*** Data records

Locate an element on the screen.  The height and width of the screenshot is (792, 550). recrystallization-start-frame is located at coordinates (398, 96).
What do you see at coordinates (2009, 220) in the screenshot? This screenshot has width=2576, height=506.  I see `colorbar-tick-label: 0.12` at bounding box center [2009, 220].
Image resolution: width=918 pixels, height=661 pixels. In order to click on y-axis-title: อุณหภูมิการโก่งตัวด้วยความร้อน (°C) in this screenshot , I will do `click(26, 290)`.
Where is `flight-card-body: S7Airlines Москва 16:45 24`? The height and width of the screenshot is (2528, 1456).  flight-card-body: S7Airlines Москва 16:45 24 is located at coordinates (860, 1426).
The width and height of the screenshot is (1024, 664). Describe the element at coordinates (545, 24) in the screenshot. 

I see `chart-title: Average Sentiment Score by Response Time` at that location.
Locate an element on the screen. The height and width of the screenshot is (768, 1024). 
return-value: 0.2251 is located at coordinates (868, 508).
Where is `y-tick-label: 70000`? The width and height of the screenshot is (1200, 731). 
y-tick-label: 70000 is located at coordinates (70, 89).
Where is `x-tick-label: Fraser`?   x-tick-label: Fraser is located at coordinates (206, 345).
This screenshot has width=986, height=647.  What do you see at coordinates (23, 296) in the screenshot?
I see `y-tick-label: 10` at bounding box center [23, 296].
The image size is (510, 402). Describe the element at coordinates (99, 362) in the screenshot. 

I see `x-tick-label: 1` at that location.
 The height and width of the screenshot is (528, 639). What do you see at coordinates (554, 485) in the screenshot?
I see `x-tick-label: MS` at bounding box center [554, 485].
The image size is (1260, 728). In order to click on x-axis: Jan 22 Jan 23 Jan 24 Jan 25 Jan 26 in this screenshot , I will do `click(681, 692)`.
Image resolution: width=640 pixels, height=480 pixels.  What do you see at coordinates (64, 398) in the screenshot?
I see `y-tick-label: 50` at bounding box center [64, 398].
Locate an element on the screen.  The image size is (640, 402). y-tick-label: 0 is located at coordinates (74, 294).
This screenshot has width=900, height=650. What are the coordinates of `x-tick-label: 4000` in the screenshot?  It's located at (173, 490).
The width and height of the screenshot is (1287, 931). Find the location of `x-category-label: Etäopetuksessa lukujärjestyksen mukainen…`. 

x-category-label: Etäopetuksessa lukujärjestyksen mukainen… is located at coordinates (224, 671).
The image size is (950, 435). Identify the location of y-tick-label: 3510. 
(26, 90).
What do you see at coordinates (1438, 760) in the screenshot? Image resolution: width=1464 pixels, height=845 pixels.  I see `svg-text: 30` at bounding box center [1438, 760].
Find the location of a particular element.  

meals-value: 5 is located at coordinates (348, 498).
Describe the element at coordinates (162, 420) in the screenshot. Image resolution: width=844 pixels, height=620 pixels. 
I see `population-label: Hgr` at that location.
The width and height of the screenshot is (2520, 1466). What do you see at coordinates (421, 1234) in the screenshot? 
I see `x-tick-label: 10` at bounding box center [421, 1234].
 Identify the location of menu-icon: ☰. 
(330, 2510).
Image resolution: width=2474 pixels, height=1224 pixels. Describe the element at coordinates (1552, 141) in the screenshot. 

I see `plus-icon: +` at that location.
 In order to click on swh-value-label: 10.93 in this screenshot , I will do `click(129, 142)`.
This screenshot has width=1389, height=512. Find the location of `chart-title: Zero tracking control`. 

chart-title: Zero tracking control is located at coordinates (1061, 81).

******

**Your goal:** Reproduce all of the data above line for line, with no changes of any kind.

**Solution for this problem:**
Locate an element on the screen.  The height and width of the screenshot is (792, 550). recrystallization-start-frame is located at coordinates (398, 96).
What do you see at coordinates (2009, 220) in the screenshot? This screenshot has width=2576, height=506.  I see `colorbar-tick-label: 0.12` at bounding box center [2009, 220].
Image resolution: width=918 pixels, height=661 pixels. In order to click on y-axis-title: อุณหภูมิการโก่งตัวด้วยความร้อน (°C) in this screenshot , I will do `click(26, 290)`.
Where is `flight-card-body: S7Airlines Москва 16:45 24`? The height and width of the screenshot is (2528, 1456).  flight-card-body: S7Airlines Москва 16:45 24 is located at coordinates (860, 1426).
The width and height of the screenshot is (1024, 664). Describe the element at coordinates (545, 24) in the screenshot. 

I see `chart-title: Average Sentiment Score by Response Time` at that location.
Locate an element on the screen. The height and width of the screenshot is (768, 1024). 
return-value: 0.2251 is located at coordinates (868, 508).
Where is `y-tick-label: 70000`? The width and height of the screenshot is (1200, 731). 
y-tick-label: 70000 is located at coordinates (70, 89).
Where is `x-tick-label: Fraser`?   x-tick-label: Fraser is located at coordinates (206, 345).
This screenshot has width=986, height=647.  What do you see at coordinates (23, 296) in the screenshot?
I see `y-tick-label: 10` at bounding box center [23, 296].
The image size is (510, 402). Describe the element at coordinates (99, 362) in the screenshot. 

I see `x-tick-label: 1` at that location.
 The height and width of the screenshot is (528, 639). What do you see at coordinates (554, 485) in the screenshot?
I see `x-tick-label: MS` at bounding box center [554, 485].
The image size is (1260, 728). In order to click on x-axis: Jan 22 Jan 23 Jan 24 Jan 25 Jan 26 in this screenshot , I will do `click(681, 692)`.
Image resolution: width=640 pixels, height=480 pixels.  What do you see at coordinates (64, 398) in the screenshot?
I see `y-tick-label: 50` at bounding box center [64, 398].
Locate an element on the screen.  The image size is (640, 402). y-tick-label: 0 is located at coordinates (74, 294).
This screenshot has width=900, height=650. What are the coordinates of `x-tick-label: 4000` in the screenshot?  It's located at (173, 490).
The width and height of the screenshot is (1287, 931). Find the location of `x-category-label: Etäopetuksessa lukujärjestyksen mukainen…`. 

x-category-label: Etäopetuksessa lukujärjestyksen mukainen… is located at coordinates (224, 671).
The image size is (950, 435). Identify the location of y-tick-label: 3510. 
(26, 90).
What do you see at coordinates (1438, 760) in the screenshot? Image resolution: width=1464 pixels, height=845 pixels.  I see `svg-text: 30` at bounding box center [1438, 760].
Find the location of a particular element.  

meals-value: 5 is located at coordinates (348, 498).
Describe the element at coordinates (162, 420) in the screenshot. Image resolution: width=844 pixels, height=620 pixels. 
I see `population-label: Hgr` at that location.
The width and height of the screenshot is (2520, 1466). What do you see at coordinates (421, 1234) in the screenshot? 
I see `x-tick-label: 10` at bounding box center [421, 1234].
 Identify the location of menu-icon: ☰. 
(330, 2510).
Image resolution: width=2474 pixels, height=1224 pixels. Describe the element at coordinates (1552, 141) in the screenshot. 

I see `plus-icon: +` at that location.
 In order to click on swh-value-label: 10.93 in this screenshot , I will do `click(129, 142)`.
This screenshot has width=1389, height=512. Find the location of `chart-title: Zero tracking control`. 

chart-title: Zero tracking control is located at coordinates (1061, 81).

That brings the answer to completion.